Google DeepMind Launches Generative Interactive Environment Tool "Genie"

Google DeepMind, an artificial intelligence company acquired by Google in 2014, introduced a generative interactive environment AI model called "Genie" in a paper submitted on the 23rd. This model can create controllable interactive virtual environments based solely on text, images, or sketches.

The paper states that Genie was trained using a large amount of publicly available internet videos, rather than relying on data from specific games or scenarios, making it more widely applicable in fields such as game development and creative entertainment:

As a novel generative AI, we have introduced the generative interactive environment "Genie", which can generate interactive and playable environments based on a single image prompt.

What is Genie?

Multi-model Architecture

The paper reveals that Genie, as a foundational world model, is comprised of 11 billion parameters set by the Spatiotemporal video tokenizer, Autoregressive dynamics model, and Scalable latent action model.

Genie paper content

Therefore, it can autonomously train from 2D platform games and robotics videos on the internet without explicit instructions in an unsupervised manner. It can also generate controllable and interactive virtual environments based on external images provided, including real-world photos or sketches.

Learning to Reproduce Actions and Identify Controllable Parts

Genie's unique capability lies in its ability to learn and reproduce the control content of game characters from internet videos, even without labels about the actions being performed. It can infer consistent or multiple latent actions from the generated environment.

Genie learns and identifies controllable parts through action reproduction

Furthermore, Genie can also learn and identify which parts of actions are controllable, generating interactive scenarios.

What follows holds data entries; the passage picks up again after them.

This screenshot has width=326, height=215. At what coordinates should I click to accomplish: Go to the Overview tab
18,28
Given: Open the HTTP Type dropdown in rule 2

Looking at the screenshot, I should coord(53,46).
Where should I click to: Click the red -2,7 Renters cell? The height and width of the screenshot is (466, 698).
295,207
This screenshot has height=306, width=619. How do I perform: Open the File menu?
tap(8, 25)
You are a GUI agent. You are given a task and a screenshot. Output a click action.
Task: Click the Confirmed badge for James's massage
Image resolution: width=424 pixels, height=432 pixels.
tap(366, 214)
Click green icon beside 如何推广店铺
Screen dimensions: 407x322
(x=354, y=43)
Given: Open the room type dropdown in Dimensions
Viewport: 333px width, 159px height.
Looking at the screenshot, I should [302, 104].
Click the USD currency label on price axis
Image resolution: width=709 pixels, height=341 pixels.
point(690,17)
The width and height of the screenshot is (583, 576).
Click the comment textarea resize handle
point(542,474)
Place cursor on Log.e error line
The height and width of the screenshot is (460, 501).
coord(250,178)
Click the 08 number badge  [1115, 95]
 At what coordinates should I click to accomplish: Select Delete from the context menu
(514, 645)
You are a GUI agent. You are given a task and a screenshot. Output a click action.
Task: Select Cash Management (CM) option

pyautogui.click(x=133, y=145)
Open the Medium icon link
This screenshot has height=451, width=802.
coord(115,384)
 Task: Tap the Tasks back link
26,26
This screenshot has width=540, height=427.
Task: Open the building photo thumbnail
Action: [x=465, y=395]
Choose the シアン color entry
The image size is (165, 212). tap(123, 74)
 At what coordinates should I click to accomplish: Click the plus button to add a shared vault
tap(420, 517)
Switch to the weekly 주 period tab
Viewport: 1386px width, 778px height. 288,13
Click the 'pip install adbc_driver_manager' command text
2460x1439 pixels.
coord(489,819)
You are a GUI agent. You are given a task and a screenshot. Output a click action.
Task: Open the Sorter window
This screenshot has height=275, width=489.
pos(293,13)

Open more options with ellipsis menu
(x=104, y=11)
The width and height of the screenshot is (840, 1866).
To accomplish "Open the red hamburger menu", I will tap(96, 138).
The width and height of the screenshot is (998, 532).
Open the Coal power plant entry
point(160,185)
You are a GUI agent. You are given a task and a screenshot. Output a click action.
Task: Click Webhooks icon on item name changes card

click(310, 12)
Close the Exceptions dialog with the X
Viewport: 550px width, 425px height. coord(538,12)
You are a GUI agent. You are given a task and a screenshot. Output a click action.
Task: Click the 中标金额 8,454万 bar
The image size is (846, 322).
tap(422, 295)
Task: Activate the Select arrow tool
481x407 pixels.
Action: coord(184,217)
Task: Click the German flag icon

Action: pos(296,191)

Synthesizing Game from Real or Synthetic Images

Additionally, Genie can create a complete new interactive environment with just one image. It first uses the Imagen 2 model for text-to-image generation to produce keyframes, and then adds dynamic effects to the images through Genie.

Genie generates interactive animated environments from synthesized images

Moreover, Genie can also accept unseen image prompts, including real-world photos or simple sketches, allowing people to interact with previously immovable real objects.

Genie generates interactive animated environments from real photos and drawn sketches

A blog post mentioned:

Genie's capabilities allow anyone, even children, to create and enter controllable simulated environments or interactive generative worlds.

The post concludes with the broader goal of the Genie product:

Genie's applications are not limited to entertainment or creative development; it can also serve as an excellent testing platform for training intelligent agents, driving advancements in the field of AI.

Intelligent agents refer to autonomous entities that can observe their surroundings and take actions to achieve goals, a core concept and important goal in current AI research.

Google, OpenAI Engage in Intense Competition

In recent months, Google has released several generative AI models and products, including the powerful AI advisor "Gemini," the text-to-video generation tool "Lumiere," and the keyword image generation tool "ImageFX," all of which have captured public attention.

On the other hand, OpenAI's text-to-video tool Sora, as the first video generation product, also sparked an AI frenzy a few weeks ago.

Creating movies with just text! Why OpenAI's Sora is a leap forward for AI video generation

However, recent controversies surrounding Gemini's image generation involving racial biases have led to a more than 4% single-day drop in the stock price of its parent company Alphabet.

Demis Hassabis, head of research at Google DeepMind, stated at the MWC Barcelona 2024 yesterday:

We have disabled that feature of Gemini and will fix the issue and restore it in the coming weeks.